Subsequent harvesting cycles create a new version of the index file and of the modified records, so that the IPFS addresses of the modified records are changed to the newly created files. A deletion involves simply removing the address of the record from the file. A back link to the previous index is also provided that allows for a retrieval of the history of revisions.

This approach maintains permanent storage of records and the modification granularity is that of a record, which appears a reasonable approach, since this is likely the unit of change at the provider’s systems. However, it does not implement IPFS linking, as the URIs used internally are still the original ones.

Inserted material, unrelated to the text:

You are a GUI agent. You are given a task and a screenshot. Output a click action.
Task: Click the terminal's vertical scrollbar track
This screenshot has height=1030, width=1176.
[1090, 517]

Regarding linking, the original RDF links are maintained, but when adding or updating the records, they are inspected for the presence of intra-dataset links, i.e. those following the URI design pattern:

http://data.europeana.eu/item/collectionID/itemID

These are then used to generate a separate link file. Both the index and the files are added to IPFS in the same folder. Concretely, the current Web page of Europeana Linked Data states that “When applicable, the Europeana URIs for these [ProvidedCHO] objects also link, via owl:sameAs statements, to other linked data resources about the same object”. This is a typical case for having a separate structure of links for the integration of different provider’s metadata views on the same cultural objects.

Such approach could be expanded in the future for between-dataset links, e.g. once other datasets as DBPedia are eventually in IPFS.

5 Conclusions and Outlook

Decentralized P2P file systems as IPFS have the potential to remove technical barriers to the exposure of Linked Open Data (LOD) by providing a infrastructure for the publishing of data that detaches datasets from their institutions when considering sustainability. However, they do not provide explicit support for interoperability and good practices, which remain a concern that can only be solved via agreement and community curation.

In this paper, we have sketched a potential implementation pattern for common cases of sharing LOD datasets that require a limited deployment effort.

There are a number of additional important non-technical implications that should be stressed in adopting IPFS-like technology:

  • Datasets become a property of the commons, as there is no way to revoke the publishing of datasets. This is a benefit from the perspective of openness but it would require careful consideration in licensing.

  • Availability and performance become a feature of the P2P network, in which nodes decide to host some of the datasets, increasing global and local availability.

  • Consequently, there is no upfront cost or investment to publish the dataset, but there is also a lack of control of the quality of service for a particular dataset. In any case, institutions may choose to IPFS-“pin” their datasets (or other’s dataset that are considered of interest) to ensure local copies.

  • P2P systems feature mechanisms to incentivize sharing, and this may result in a lack of neutrality in access that need to be addressed.

  • Permanent storage requires versioning and linking among versions, which requires some sort of indexing layer to make dataset versions and derivatives easily findable, and eventually the separation of links and content.

  • Semantics and interoperability remain a matter of consensus and adoption of good practices, as demonstrated in the transfer of LOD practices and ideas into the IPFS deployment.

It is still too early to value if the adoption of file systems as IPFS will become widespread and how they would tackle with the problem of distributing the storage responsibilities with some form of incentives to sharing. But in any case, they represent a new playground for experimenting with new ideas and approaches to open data that make it more transparent and independent from their original curators.